Pukul 16.30 WIB, kembali waktu menggerakkan langkah kecil ini. Medan shelter 1 menuju shelter 2 cukup menguras tenaga, tanjakan yang bertambah curam hingga terkadang kita di paksa untuk berjalan menunduk untuk menghindari pohon tumbang yang menghalang di jalur pendakian. Tanah basah dan lebat pepohonan masih mendominasi di jalur ini. Akar pohon sebagai pijakan kaki kita melangkah dan helaian kabut tak jarang melintas melengkapi dinginnya hutan rimba pegunungan Sumatra ini.
Batang pohon yang tertutup lumut


Hingga terang perlahan sirna, berganti malam sebagai siklus yang harus kita hadapi. Tanjakan semakin berat dan curam, apalagi penerangan sedikit berkurang karena malam hari. Tiba pada pergantiannya, saya dan tim istirahat sejenak di jalur untuk bergegas mengeluarkan headlamp dengan harapan langkah ini tak goyah hanya karena malam. Setelah sekitar 3 jam berjalan dari shelter 1 kita akhirnya sampai di shelter 2.

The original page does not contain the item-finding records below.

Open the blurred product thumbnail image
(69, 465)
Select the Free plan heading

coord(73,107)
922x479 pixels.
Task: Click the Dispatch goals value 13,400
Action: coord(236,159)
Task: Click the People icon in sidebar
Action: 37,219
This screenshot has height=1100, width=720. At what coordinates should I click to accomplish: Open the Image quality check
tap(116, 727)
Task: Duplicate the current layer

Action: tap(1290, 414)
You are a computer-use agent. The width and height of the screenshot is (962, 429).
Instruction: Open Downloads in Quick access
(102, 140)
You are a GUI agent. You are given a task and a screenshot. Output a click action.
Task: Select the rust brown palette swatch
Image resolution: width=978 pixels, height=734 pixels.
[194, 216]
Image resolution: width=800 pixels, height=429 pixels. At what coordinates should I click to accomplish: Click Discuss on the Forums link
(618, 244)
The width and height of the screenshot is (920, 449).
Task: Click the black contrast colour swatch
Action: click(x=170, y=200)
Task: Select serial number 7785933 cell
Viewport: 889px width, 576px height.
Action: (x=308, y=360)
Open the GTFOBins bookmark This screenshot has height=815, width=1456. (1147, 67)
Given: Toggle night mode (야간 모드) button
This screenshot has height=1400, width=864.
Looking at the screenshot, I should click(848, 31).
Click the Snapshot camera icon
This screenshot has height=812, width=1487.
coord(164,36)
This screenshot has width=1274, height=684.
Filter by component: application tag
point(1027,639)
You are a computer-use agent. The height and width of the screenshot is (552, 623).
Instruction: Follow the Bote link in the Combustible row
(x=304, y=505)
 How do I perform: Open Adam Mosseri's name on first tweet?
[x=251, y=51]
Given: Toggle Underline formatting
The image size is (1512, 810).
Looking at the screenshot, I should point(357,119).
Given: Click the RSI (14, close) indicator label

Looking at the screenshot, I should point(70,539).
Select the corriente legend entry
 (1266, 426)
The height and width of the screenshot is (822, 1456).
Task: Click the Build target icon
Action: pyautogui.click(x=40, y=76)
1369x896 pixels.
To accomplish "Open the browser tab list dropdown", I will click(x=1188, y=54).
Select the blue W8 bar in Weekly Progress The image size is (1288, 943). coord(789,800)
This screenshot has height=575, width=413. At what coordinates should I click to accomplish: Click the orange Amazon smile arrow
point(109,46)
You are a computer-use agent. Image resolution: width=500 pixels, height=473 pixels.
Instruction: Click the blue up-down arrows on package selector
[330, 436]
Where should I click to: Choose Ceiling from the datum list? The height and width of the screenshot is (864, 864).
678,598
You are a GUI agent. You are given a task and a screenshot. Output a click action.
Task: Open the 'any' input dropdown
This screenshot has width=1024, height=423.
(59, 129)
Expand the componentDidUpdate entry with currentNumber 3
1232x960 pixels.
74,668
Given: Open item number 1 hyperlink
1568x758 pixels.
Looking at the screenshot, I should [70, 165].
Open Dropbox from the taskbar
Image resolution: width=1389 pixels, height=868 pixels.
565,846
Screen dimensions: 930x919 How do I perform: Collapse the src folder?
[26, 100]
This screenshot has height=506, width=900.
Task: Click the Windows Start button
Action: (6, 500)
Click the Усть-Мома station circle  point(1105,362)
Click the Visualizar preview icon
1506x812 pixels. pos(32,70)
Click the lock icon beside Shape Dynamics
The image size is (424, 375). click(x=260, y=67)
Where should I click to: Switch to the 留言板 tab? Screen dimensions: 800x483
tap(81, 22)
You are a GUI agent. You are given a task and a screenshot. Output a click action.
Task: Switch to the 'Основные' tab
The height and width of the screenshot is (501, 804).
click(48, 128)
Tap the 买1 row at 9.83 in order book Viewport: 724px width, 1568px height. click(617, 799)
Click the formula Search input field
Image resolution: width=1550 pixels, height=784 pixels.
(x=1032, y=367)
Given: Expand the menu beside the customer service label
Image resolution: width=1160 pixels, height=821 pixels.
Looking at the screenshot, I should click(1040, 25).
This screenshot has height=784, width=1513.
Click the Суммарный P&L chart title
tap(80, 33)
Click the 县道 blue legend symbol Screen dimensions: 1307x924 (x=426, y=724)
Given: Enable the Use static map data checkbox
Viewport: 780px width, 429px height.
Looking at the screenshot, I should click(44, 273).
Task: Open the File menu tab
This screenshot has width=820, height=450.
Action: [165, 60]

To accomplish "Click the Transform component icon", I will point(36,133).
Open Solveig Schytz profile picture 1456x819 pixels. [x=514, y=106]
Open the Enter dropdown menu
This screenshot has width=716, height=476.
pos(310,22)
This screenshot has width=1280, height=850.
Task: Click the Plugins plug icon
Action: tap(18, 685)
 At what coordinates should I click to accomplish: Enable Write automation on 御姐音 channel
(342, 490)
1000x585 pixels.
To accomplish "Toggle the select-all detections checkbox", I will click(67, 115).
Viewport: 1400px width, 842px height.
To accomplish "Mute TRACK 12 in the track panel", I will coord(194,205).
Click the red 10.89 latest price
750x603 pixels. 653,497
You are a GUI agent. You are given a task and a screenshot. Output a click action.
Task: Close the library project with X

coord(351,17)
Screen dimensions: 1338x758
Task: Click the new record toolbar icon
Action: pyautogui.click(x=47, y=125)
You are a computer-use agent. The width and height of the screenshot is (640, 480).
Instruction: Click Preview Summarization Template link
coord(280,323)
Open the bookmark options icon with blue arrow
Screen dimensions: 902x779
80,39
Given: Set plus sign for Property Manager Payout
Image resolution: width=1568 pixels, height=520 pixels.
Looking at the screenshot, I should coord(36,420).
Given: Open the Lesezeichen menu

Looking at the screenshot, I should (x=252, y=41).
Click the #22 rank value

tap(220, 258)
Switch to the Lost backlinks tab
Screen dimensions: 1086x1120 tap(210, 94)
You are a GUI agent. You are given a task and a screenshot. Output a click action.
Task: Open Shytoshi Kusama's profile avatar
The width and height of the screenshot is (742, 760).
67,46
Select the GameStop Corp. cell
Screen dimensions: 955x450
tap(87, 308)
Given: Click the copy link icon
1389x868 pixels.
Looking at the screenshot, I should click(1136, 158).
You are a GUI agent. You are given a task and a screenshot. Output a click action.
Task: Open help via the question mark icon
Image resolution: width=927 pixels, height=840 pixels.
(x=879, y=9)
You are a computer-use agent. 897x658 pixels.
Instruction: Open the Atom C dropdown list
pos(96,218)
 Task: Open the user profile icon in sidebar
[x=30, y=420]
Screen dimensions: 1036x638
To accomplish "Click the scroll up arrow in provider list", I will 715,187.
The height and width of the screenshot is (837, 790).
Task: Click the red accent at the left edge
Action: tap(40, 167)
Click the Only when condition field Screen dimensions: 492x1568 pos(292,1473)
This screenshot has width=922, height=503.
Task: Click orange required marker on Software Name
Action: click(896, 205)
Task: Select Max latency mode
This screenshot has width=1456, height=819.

Tak lama segala keperluan tenda dan logistic di  keluarkan, berdirilah tenda kami. Duduk kita pada petigaan malam yang panjang, sunyi akan penat  juga hiruk pikuk suasana kota. Secangkir kopi dan teh hangat menemani ucap kata yang seolah kita berada pada sebuah surga kecil yang menawarkan ketenangan. Aku pun menyiapkan menu special di hari yang menurutku istemawa ini. Menu mala mini yaitu nasi kuning, irisan telor dan tempe goreng yang di tumpuk lalu di tabor dengan wortel goreng dan tomat.
Ngopi dulu di tenda

Tent


Tepat jam 00.00 WIB kita sejenak berdoan, mata sejenak terpejam rata, dan semilir angina malam menmbawa doaku, kita dan semesta raya ini menuju impian yang teringgi pada singgasananya. Ya, 19 Desember tepat Umur ini bertambah Tua saja, Prosesi  tiup lilin hingga potong tumpeng dengan sederhana dan ucap doa sudah kita kumandangkan, walau dingin malam itu menyeret kita untuk segera masuk ke dalam tenda.
Ritual #1

Ritual #2

Ritual #3
            “Terima kasih Tuhan, dan pada kedalaman malam tentang langkah. Laju ku tak terhenti hanya untuk menyebut Nama-Mu.  Atas segala tetesan keringat pada gurauan biru membentang, kupijakkan sedikit kesombonganku pada Mu. Maaf. Terima kasih atas segala rangkaian erat tangan juga jemari jemari kecil ini yang mencoba meraih mimpi menerjang ego. Ini adalah kesempurnaan yang kau berikan, melalui dingin dan warna pada setiap pelangi Senja”


Happy birthday


Kini pagi menuntun kita pada segelas teh hangat, dan tak lupa sebatang rokok mengadu oleh bara yang ter genggam. Selamat pagi sumatra, yang senantiasa berikan rindu pada setiap langkah jejak ini. Tepat pukul 10.00 WIB kita melanjutkan perjalan menuju TOP DEMPO 3159mdpl, setelah perut terisi oleh kentang rebus dan roti bakar. Jarak Antara Shelter 2 menuju top dempo memakan waktu 2 jam, katanya sih. Tapi kita memulai dengan semangat pagi yang membara, setelah istrahat panjang di shelter 2. Track awal masih dengan tanah yang basah juga pepohonan yang tinggi, hingga sering terdengar suara monyet bersautan. Setelah sekiranya satu jam kita memasuki track batu, dan di sini vegetasi sudah menandakan kalau Top Dempo sebentar lagi akan kami injak. Nafas sudah mulai tersengal, langkah sedikit gontai karena sering kali kita menjumpai track yang memang tingkat kemiringan nya cukup terjal. Cukup menguras tenaga dan stamina pada siang hari ini.


Track menuju Top Dempo

Dan cakrawala biru siang ini seperti melambaikan tangannya mengajak ku agar segera menapakkan kaki ini pada puncak dempo. Dan tak selang lama kita berjalan, tepat pukul 12. 05 WIB kita akhirnya telah tiba di Puncak Dempo 3159 mdpl. Puncak yang tinggi menjulang, dengan kikisan lereng tebing melengkapi dahagaku pada siang yang terpancar.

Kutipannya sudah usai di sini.